Lasswell and Lippmann’s propaganda theories seemed to carry the weight of realworld proof—the globe had been engulfed by a devastating world war, The War to End All Wars in fact, yet global turmoil continued to rage. These conflicts were infused with sophisticated and apparently successful propaganda. Yet there was opposition. One prominent critic of propaganda theory was philosopher John Dewey. In a series of lectures (Dewey, 1927), he outlined his objections to Lippmann’s views. Throughout his long career, Dewey was a tireless and prolific defender of public education as the most effective means of defending democracy against totalitarianism. He refused to accept the need for a technocracy that would use scientific methods to protect people from themselves. Rather, he argued that people could learn to defend themselves if they were only taught the correct defenses. He asserted that even rudimentary public education could enable people to resist propaganda methods. Dewey “took violent issue” with Lippmann’s “trust in the beneficence of elites.” “‘A class of experts,’ Dewey argued, ‘is inevitably too removed from common interests as to become a class of private interests and private knowledge.’… He saw democracy as less about information than conversation. The media’s job, in Dewey’s conception, was ‘to interest the public in the public interest’” (Alterman, 2008, p. 10).

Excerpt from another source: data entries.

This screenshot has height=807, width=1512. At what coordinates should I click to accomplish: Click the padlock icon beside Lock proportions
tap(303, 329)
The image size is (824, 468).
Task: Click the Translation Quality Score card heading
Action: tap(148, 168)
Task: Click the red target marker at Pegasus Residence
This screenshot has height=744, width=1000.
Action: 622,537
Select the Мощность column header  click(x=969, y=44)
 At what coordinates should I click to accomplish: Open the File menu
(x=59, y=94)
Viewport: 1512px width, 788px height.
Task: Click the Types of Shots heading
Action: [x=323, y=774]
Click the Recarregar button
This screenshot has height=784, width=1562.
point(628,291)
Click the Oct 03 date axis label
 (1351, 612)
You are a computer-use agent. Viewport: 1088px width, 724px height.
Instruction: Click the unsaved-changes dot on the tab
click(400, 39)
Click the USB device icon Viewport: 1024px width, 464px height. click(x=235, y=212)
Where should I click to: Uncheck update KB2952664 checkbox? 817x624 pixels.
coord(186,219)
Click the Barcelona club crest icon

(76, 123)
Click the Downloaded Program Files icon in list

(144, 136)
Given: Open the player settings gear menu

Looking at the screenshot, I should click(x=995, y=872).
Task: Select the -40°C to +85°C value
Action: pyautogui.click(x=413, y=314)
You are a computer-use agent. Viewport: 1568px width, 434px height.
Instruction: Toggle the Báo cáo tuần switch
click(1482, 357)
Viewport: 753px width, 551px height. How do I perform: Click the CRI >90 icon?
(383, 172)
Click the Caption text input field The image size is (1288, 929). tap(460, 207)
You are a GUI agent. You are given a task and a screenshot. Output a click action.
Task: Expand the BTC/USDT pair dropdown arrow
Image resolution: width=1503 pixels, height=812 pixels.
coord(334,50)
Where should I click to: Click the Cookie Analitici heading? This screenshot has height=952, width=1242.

Dewey’s critics saw him as an idealist who talked a lot about reforming education without actually doing much himself to implement concrete reforms (Altschull, 1990, p. 230). Dewey did no better when it came to reforming the media. He argued that newspapers needed to do more than simply serve as bulletin boards for information about current happenings. He issued a challenge to journalists to do more to stimulate public interest in politics and world affairs—to motivate people to actively seek out information and then talk about it with others. Newspapers should serve as vehicles for public education and debate. They should focus more on ideas and philosophy and less on descriptions of isolated actions. They should teach critical thinking skills and structure public discussion of important issues. His efforts to found such a publication never got very far, however. Dewey based his arguments on Pragmatism, a school of philosophical theory emphasizing the practical function of knowledge as an instrument for adapting to reality and controlling it. We’ll take a closer look at this theory in Chapter 11. James Carey (1989, pp. 83–84) contends that Dewey’s ideas have continuing value. He argues that Dewey anticipated many of the concerns now being raised by cultural studies theories. And as you’ll also read in Chapter 11, Dewey’s belief that educating people to think critically about media content and how they use it is at the heart of the media literacy movement and current concerns about public education and public discourse.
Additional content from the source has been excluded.